At two weeks out or so, depending on your holiday persuasion, time is growing increasingly short for any gift acquisitions still left on your list. Thoughts of circling the mall parking lot for an hour or more looking for a space fly through your brain, and the crush of similarly lackadaisical shoppers elbowing for space in the aisles and at the checkout line haunts your dreams. Got a gamer on your list? Got several? Then look no further. Uncle Ez will hook you up with some excellent leads that will please most any gamer and won’t break the bank. That’s because I have a secret, and I’m here to share it with the huddled, confused shopping masses yearning to breathe free of canned Christmas muzak.

The secret is: the best way to acquire kickass gameage for your favorite console jockey or WASD wizard is to buy no games at all. Better yet, you can make most of the purchases from the spot where you are currently sitting and without putting on pants (unless you read the site from work, in which case I suspect — read “hope” — you had to put on pants to get there…but I digress).
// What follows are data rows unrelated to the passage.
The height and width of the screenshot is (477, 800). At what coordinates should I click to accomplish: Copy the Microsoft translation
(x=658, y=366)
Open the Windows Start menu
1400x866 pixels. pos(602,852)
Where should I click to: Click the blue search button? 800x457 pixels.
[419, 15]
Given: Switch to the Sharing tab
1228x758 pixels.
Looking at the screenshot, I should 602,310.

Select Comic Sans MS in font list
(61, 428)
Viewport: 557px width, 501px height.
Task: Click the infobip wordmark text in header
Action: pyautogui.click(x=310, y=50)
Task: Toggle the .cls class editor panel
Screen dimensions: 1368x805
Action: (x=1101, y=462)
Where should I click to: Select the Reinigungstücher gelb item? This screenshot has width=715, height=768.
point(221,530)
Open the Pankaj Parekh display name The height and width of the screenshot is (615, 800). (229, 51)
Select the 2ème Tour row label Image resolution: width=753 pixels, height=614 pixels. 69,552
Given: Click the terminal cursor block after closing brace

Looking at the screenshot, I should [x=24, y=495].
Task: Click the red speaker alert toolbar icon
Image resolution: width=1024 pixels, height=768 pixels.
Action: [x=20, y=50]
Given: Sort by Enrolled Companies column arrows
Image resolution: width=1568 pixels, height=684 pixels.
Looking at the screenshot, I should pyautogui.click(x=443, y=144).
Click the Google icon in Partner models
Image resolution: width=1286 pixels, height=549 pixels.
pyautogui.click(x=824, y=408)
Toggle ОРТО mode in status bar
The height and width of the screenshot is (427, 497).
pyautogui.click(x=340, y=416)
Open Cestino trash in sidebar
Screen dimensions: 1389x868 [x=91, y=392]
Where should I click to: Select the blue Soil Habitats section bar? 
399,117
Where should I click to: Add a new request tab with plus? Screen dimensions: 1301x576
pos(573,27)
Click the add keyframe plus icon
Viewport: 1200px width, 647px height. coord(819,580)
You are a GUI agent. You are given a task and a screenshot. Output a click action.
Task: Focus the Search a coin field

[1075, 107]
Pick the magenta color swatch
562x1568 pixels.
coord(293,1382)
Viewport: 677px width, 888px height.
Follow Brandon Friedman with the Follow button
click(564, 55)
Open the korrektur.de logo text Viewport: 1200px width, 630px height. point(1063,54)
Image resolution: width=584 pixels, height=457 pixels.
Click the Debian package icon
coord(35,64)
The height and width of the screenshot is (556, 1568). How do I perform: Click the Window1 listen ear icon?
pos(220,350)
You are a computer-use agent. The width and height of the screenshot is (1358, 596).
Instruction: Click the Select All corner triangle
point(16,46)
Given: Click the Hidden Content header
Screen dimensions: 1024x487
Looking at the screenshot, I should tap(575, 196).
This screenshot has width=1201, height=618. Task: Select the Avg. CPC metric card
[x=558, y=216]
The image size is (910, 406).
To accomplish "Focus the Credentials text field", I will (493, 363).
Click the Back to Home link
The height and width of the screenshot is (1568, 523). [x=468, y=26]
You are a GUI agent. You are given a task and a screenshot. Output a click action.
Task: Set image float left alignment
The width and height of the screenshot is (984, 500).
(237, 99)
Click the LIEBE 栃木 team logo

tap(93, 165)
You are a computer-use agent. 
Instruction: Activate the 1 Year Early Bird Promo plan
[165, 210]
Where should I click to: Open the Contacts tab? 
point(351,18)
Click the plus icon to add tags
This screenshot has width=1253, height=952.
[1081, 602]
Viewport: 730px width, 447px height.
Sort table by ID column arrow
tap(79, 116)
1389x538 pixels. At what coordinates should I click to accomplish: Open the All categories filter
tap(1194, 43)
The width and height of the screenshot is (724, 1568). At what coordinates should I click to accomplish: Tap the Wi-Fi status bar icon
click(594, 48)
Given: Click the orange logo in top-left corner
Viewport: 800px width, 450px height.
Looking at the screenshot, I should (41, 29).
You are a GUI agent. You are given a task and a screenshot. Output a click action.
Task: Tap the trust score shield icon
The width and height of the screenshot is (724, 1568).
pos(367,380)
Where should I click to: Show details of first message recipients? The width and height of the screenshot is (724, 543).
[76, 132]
[ad#longpost]If your gaming geek gift recipient is of the console persuasion, hie thee to Gamefly. The Netflix of the gaming world, Gamefly carries an enormous number of titles for just about any console of the last two generations. For the price of a single new-release next-gen console game, you can pre-pay four months’ worth of one-at-a-time rental service. New release titles can be had week or even day of release, and they maintain an immense catalog of older titles as well. Even better, if your player finds they can’t part with a disc they’ve rented, Gamefly offers the option to purchase the game (at better used prices than most retail stores), and will simply mail you a case and manual to go with the disc. If you don’t want to go the rental service route, you can always hit up Gamefly’s store for excellent deals on used titles and gift certificates, but really, the rental service is where it’s at.

Your gamer not a console type of player? Then Gametap is the answer to your game-giving needs. With a collection of over 1,000 titles, Gametap has become the go-to answer for PC players looking to game on the cheap. For an annual fee of about the price of a new game release, you get ad-free access to a huge collection of titles, ranging from ancient arcade classics of yore to a stack of more recent titles. Some are classified as “premium” titles and require a separate (though still significantly cheaper than retail games) purchase, but there’s more than enough quality stuff in the free-with-membership catalog to keep anybody busy for years.

For those that don’t keep their PC specs up to the challenge of this year’s top of the line, there’s also Good Old Games. While not a rental/subscription service like our previous two entries, GOG.com offers a host of classic titles for the PC, all DRM-free and at very reasonable prices. If you’ve got somebody on your list that yearns for the classics of computer gaming, there’s a lot here to choose from. The selection isn’t nearly so vast as Gametap or Gamefly, but GOG’s only been in operation for a couple of months, and they seem committed to expanding their offerings at a pretty good clip. Prices are pretty much in the sub-$10 range.

There you have it. Three URLs to simpler holiday game-giving. No more worrying about whether or not they already have a title or if someone else might buy it for them. Why buy a game library of your own when you can rent ’em as you want them or play ’em for free with an annual membership fee? You’re welcome.